_WHAT TO DO_. Apart from the images, reproduce all of the data word for word.

[Excerpts from a dataset]
┏━━

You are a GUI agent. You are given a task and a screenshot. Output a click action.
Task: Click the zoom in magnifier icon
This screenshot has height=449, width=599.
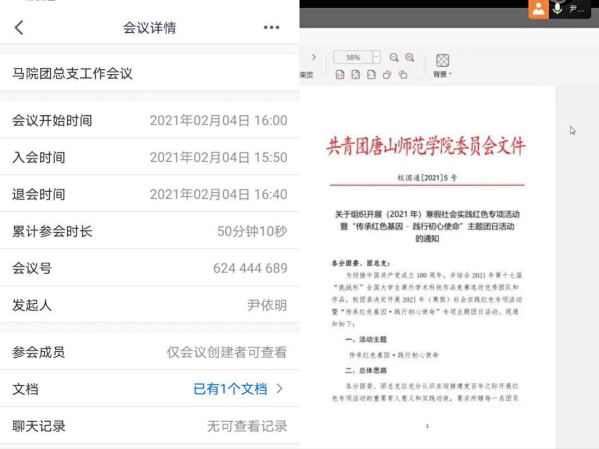(410, 57)
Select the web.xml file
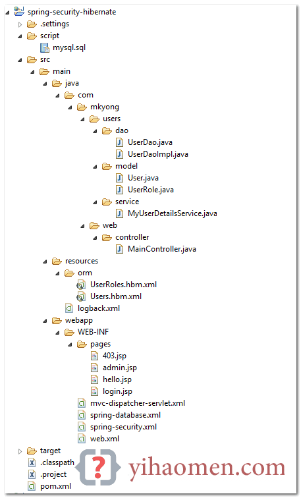This screenshot has height=498, width=301. click(x=105, y=439)
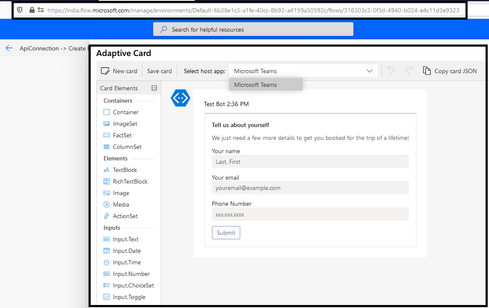The width and height of the screenshot is (489, 308).
Task: Choose Microsoft Teams from the dropdown list
Action: pyautogui.click(x=255, y=85)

┗━━

_YOUR SOLUTION_.
You are a GUI agent. You are given a task and a screenshot. Output a click action.
Task: Click the zoom in magnifier icon
This screenshot has height=449, width=599.
(410, 57)
Select the web.xml file
This screenshot has height=498, width=301. click(x=105, y=439)
The width and height of the screenshot is (489, 308).
Task: Choose Microsoft Teams from the dropdown list
Action: pyautogui.click(x=255, y=85)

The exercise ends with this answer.